# 12' boat w/motor



## Springville Shooter (Oct 15, 2010)

Older 12' Gregor aluminum with trailer. 15 hp Johnson runs good and recently serviced. Trolling motor with Deep cycle battery. Fuel tank and a couple boat seats that need to be installed included. 

This thing is rough but works pretty good. It could sink or leave you stranded somewhere but if you want to take your chances, she's all yours for $700.00. -----SS


----------



## Huge29 (Sep 17, 2007)

Quite the sales pitch! What else are you selling?


----------



## CPAjeff (Dec 20, 2014)

Springville Shooter said:


> This thing is rough but works pretty good. It could sink or leave you stranded somewhere but if you want to take your chances, she's all yours for $700.00. -----SS


Finally - someone being honest about what they are selling!


----------



## Springville Shooter (Oct 15, 2010)

Might as well be honest. It ain't perfect but it'll do a lot of fishing for sure......probably a bunch of duck hunting too. I think you'd have a hard time buying the motor for $700 so the rest of the stuff is kind of free.-----SS


----------



## LostLouisianian (Oct 11, 2010)

Don't know SS at all but I do know aluminum boats. Grandpa had a marina where we rented about 50 of them almost all daily. A leaky aluminum boat is not that hard to fix. rivets can easily be tightened and seams can be welded very easily too. A new transom is super easy to put on as well. If this was a 14 or 16 footer I'd be snatching it up myself faster than you can say Boudin. You're right SS that motor is easily 700$ if it's running and in good shape.


----------



## Springville Shooter (Oct 15, 2010)

LostLouisianian said:


> Don't know SS at all but I do know aluminum boats. Grandpa had a marina where we rented about 50 of them almost all daily. A leaky aluminum boat is not that hard to fix. rivets can easily be tightened and seams can be welded very easily too. A new transom is super easy to put on as well. If this was a 14 or 16 footer I'd be snatching it up myself faster than you can say Boudin. You're right SS that motor is easily 700$ if it's running and in good shape.


This particular aluminum boat is welded and has no leaks or big dents. Seats need to be redone and transom could use reworking but is serviceable.

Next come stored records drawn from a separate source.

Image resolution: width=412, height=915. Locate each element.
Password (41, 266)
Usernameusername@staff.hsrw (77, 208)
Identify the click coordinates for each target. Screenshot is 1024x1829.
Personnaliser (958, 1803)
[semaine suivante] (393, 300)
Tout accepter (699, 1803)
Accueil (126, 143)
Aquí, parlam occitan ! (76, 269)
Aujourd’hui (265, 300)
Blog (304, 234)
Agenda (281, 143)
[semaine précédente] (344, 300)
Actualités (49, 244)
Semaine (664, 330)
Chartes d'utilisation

I probably made it sound a lot worse than it really is.------SS


----------



## LostLouisianian (Oct 11, 2010)

Springville Shooter said:


> This particular aluminum boat is welded and has no leaks or big dents. Seats need to be redone and transom could use reworking but is serviceable.
> 
> I probably made it sound a lot worse than it really is.------SS


I am a pro at getting BIG dents out of an aluminum boat! Don't ask...it just happened ok.


----------



## Springville Shooter (Oct 15, 2010)

Got a couple new-in-box fish finders that I'll throw in to sweeten the deal. That way you'll know how deep the water is if you start to sink.-------SS


----------